PROVIDED PASSAGE:
BEGIN

Google Releases Gemini 1.5 Models with Major Updates
Google releases Gemini 1.5 models with enhanced performance, reduced costs, and improved capabilities for developers. OpenAI launches an update for ChatGPT users.
Google has officially launched its Gemini 1.5 API models, bringing significant upgrades through improved performance and reduced costs. The new models, Gemini 1.5 Pro, and Gemini 1.5 Flash, offer better capabilities in various tasks like code generation, math, reasoning, and video analysis.
These models mark a leap from the earlier versions, as they display enhanced accuracy in factual responses and have reduced model hallucinations. Developers working with large datasets will also benefit from multilingual understanding across 102 languages, boosting the Gemini models’ ability to handle diverse tasks efficiently.
Price Reduction and Enhanced Performance for Gemini 1.5 Pro
Google reduced the price of the Gemini 1.5 Pro by over 50%, making it more accessible to developers while maintaining high performance. This reduction comes with better rate limits—three times higher than the older experimental versions—while offering lower latency.
Hence, developers can run their applications faster and at a fraction of the previous cost. Beginning from Oct. 1, the price for prompts with fewer than 128,000 tokens will drop.
Google outlined that input tokens would cost 64% less, while output tokens would see a 52% price cut. These changes are expected to make building applications with Gemini more affordable.
Consequently, both Gemini 1.5 Pro and Flash have improved capabilities in handling SQL generation, document analysis, and audio processing. Google has also shortened summarization lengths for both models, catering to developers working on chat-based products by offering them options to expand conversational capabilities.
Gemini 1.5 Flash-8B: An Experimental Version
In a move to support higher-volume applications, Google has increased rate limits for its models. Gemini 1.5 Flash now allows 2,000 requests per minute (RPM), while Gemini 1.5 Pro can handle up to 1,000 RPM, up from the previous 360 RPM limit.
These upgrades will make it easier for developers to scale their applications without sacrificing performance. Meanwhile, Google also launched an experimental version, Gemini 1.5 Flash-8B, which is smaller and aimed at developers needing lighter, more flexible models.

END

DATASET CONTENT:
BEGIN

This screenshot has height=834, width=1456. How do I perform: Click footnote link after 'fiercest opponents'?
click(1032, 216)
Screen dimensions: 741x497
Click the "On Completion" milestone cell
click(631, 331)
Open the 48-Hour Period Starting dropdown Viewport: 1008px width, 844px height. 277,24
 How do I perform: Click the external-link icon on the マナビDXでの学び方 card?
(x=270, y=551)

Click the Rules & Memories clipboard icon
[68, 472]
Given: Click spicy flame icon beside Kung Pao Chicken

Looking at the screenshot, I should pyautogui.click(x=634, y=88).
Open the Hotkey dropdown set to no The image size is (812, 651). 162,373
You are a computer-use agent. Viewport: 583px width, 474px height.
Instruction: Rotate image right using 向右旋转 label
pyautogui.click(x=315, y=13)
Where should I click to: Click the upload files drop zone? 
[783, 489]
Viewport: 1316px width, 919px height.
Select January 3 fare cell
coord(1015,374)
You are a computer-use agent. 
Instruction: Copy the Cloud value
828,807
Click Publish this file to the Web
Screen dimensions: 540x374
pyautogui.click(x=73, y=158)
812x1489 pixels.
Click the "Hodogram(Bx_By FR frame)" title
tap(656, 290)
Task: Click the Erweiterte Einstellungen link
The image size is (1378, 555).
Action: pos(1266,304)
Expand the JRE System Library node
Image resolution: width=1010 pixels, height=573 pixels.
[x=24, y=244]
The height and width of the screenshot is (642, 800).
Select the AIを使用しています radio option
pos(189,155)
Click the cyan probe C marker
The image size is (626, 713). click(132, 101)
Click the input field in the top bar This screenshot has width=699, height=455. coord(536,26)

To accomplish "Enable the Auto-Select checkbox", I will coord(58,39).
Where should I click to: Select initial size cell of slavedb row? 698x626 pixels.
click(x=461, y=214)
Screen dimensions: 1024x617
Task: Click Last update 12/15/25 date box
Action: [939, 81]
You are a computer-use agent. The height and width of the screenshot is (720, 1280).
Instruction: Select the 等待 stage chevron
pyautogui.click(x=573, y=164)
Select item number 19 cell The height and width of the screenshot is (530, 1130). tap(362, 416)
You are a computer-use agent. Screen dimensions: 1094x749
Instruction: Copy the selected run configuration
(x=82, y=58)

END

EXPLORE THE MATERIAL:
1. According to the Gemini 1.5 article, how many requests per minute does Gemini 1.5 Flash now allow?
2. Continue the article about Google's Gemini 1.5 models, starting right after its final paragraph.

RESULTS OF THE TASKS:
1. 2,000 requests per minute.

2.
Although its benchmarks are lower than the Pro and Flash models, it still provides significant performance boosts, particularly in text and multimodal applications. These new models are available on Google AI Studio and the Gemini API.
This release underscores Google’s commitment to offering developers powerful AI tools that are both affordable and highly functional.
OpenAI Launches Advanced Voice Feature for ChatGPT Users
Meanwhile, OpenAI, a major competitor in the AI space, has rolled out its “Advanced Voice” feature for select ChatGPT users, intensifying the competition between the two AI giants. OpenAI has begun rolling out its much-anticipated “Advanced Voice” feature for ChatGPT, which is aimed at enhancing user interactions.
The update will be available to users in the ChatGPT Plus and Team tiers in phases. The new feature introduces five voices— Maple, Arbor, Spruce, SXol, and Vale— to offer a more natural and interactive experience.
These voices are an addition to the previously existing options of Juniper, Cove, Breeze, and Ember. OpenAI has focused on creating an environment where users can have smoother conversations, even allowing them to change topics mid-dialogue without interruptions.
The advanced voices will also remember past conversations, making future interactions more personalized.
ChatGPT Advanced Voice Feature Supports 50+ Languages
OpenAI also revealed that the Advanced Voice feature will support over 50 languages. This feature allows users to switch seamlessly between languages and conversations, making it more versatile for a global audience.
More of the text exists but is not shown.